**Textauszug**
------------------------------------------------
Voy:ag:eurs

Texte: Georges Bataille, Colette "Laure" Peignot u.a. - Regie Schauspiel: Zeha Schröder - Regie Medieninstallation: Max Schumacher - Videokunst: Hiroko Tanahashi - Musik: Daniel Ableev - Raumkonzept: Jasper Diekamp - Mit: Rima Herab, Marcell Kaiser - Eine Koproduktion von F+G (Münster) und post theater (Berlin/Tokio/Stuttgart) - Ort: ??? (Abfahrt ab Münster Hbf.) - Dauer: ca. 70 Minuten (inkl. Bahnfahrt 105 Minuten) - Uraufführung: 12.10.2011
Ein freies Theater macht ein Stück über Georges Bataille und dessen schicksalhafte Begegnung mit dem Vulkan Ätna. Dazu fahren die Theatermacher zum besagten Berg. Ein anderes freies Theater macht ein Stück darüber....

F+G haben Erfahrung mit Recherchen, die an extreme Orte führen. post theater interessiert sich für die Ressource Theater – in diesem Falle die Arbeit der Münsteraner. Beide Teams teilen die Leidenschaft für ortsbezogene Arbeiten und wahre Geschichten. "Voy:ag:eurs" verbindet zwei dokumentarische Ebenen miteinander – zu einem Stück über den Einfluss von extremen Orten auf extreme Menschen.
------------------------------------------------
**Bereitgestellte Angaben**

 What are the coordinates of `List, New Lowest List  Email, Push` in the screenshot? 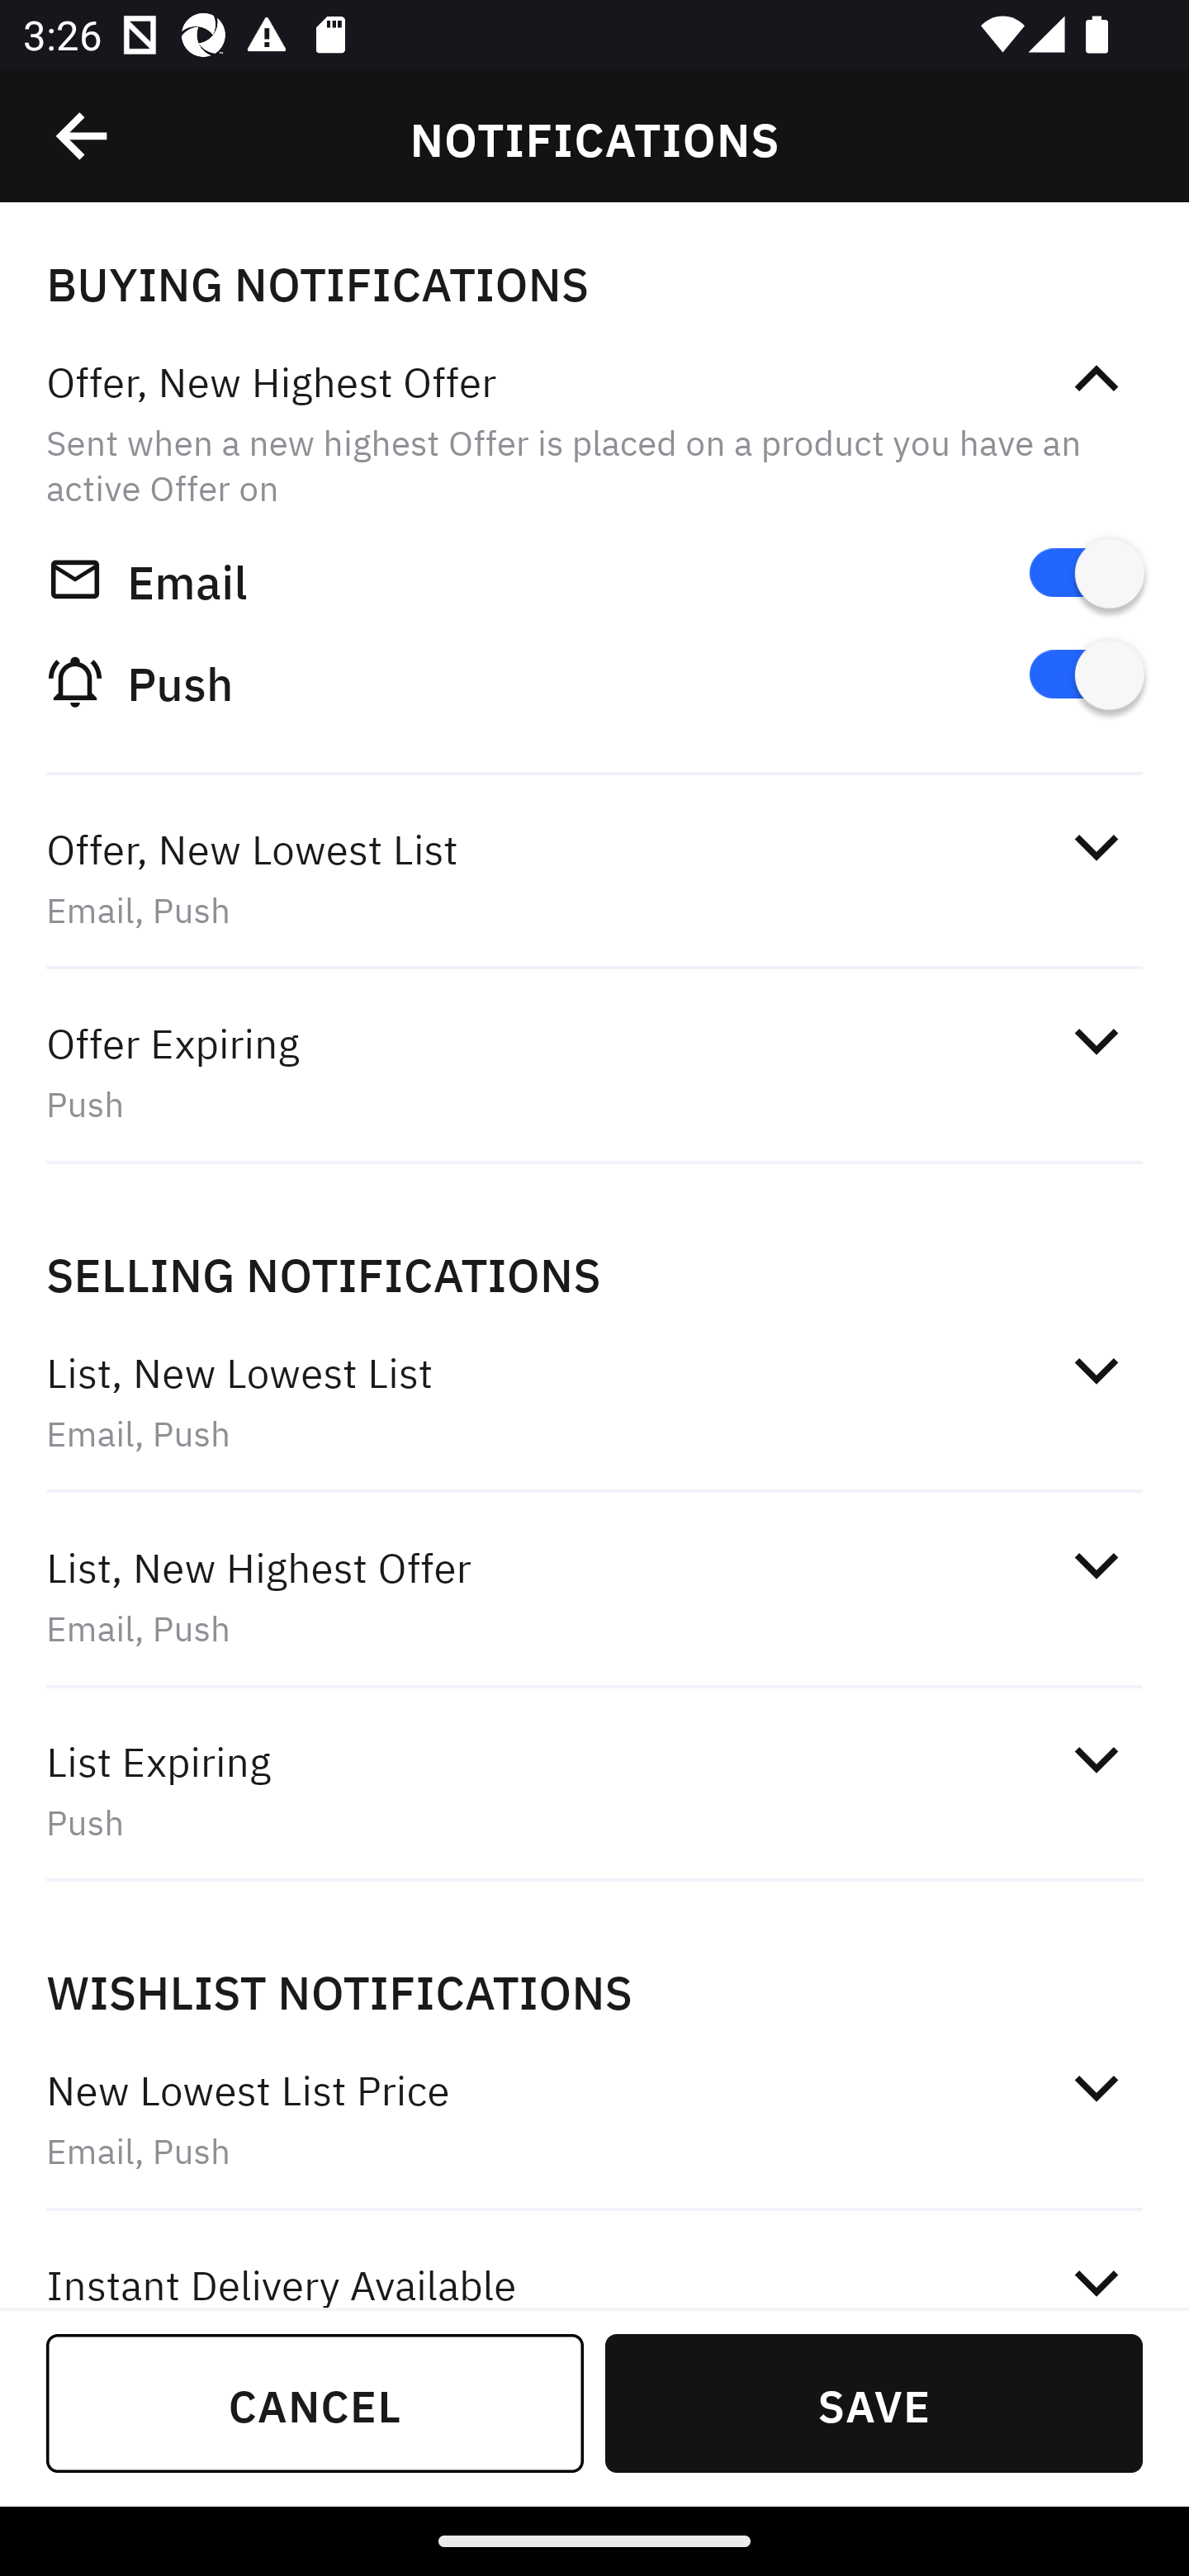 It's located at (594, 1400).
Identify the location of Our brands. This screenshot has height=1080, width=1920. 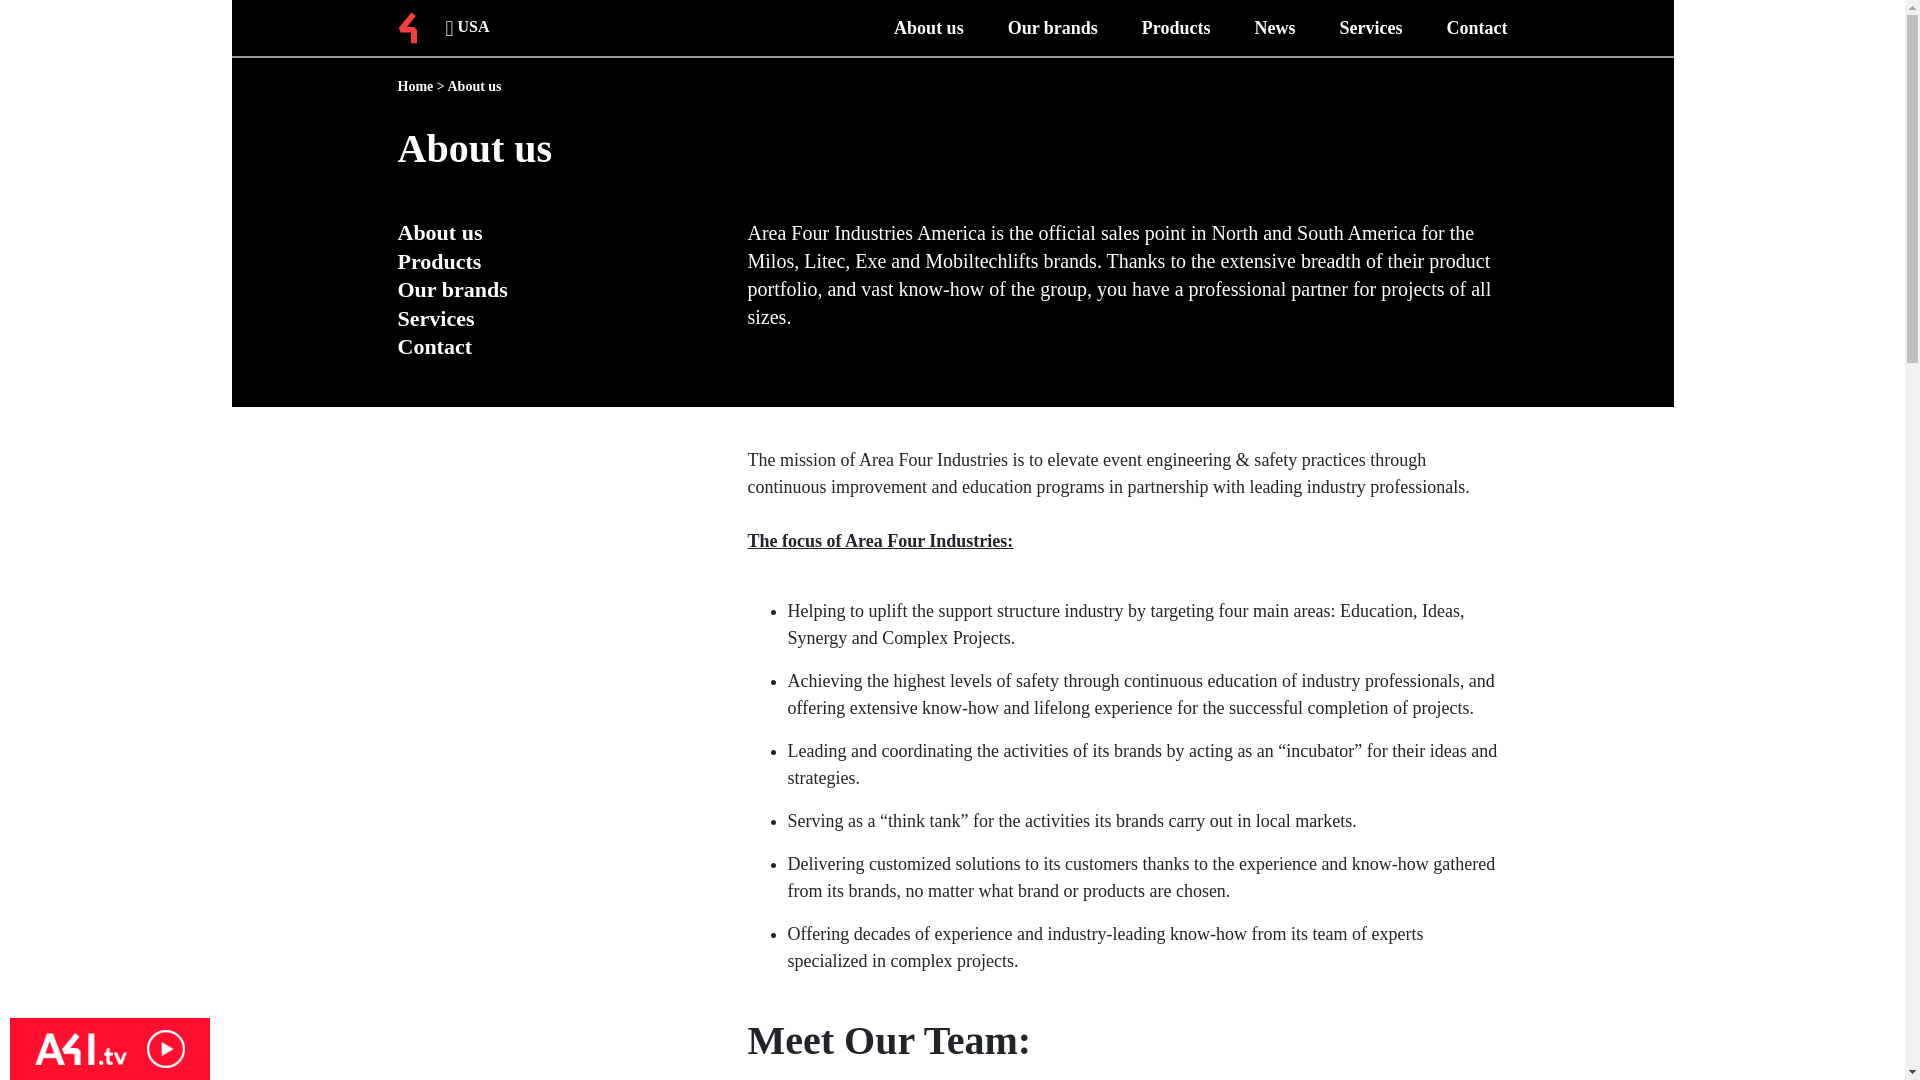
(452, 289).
------------------------------------------------
**Zu bearbeitende Aufgaben**
**A)** Schreiben Sie den Abschnitt des Textauszugs zwischen „F+G haben Erfahrung“ und „auf extreme Menschen.“ einschließlich wortgetreu ab.
**B)** Wer ist laut dem Textauszug für die Videokunst des Stücks „Voy:ag:eurs“ verantwortlich?

**Antworten zur Übung**
**A)**
F+G haben Erfahrung mit Recherchen, die an extreme Orte führen. post theater interessiert sich für die Ressource Theater – in diesem Falle die Arbeit der Münsteraner. Beide Teams teilen die Leidenschaft für ortsbezogene Arbeiten und wahre Geschichten. "Voy:ag:eurs" verbindet zwei dokumentarische Ebenen miteinander – zu einem Stück über den Einfluss von extremen Orten auf extreme Menschen.

**B)** Hiroko Tanahashi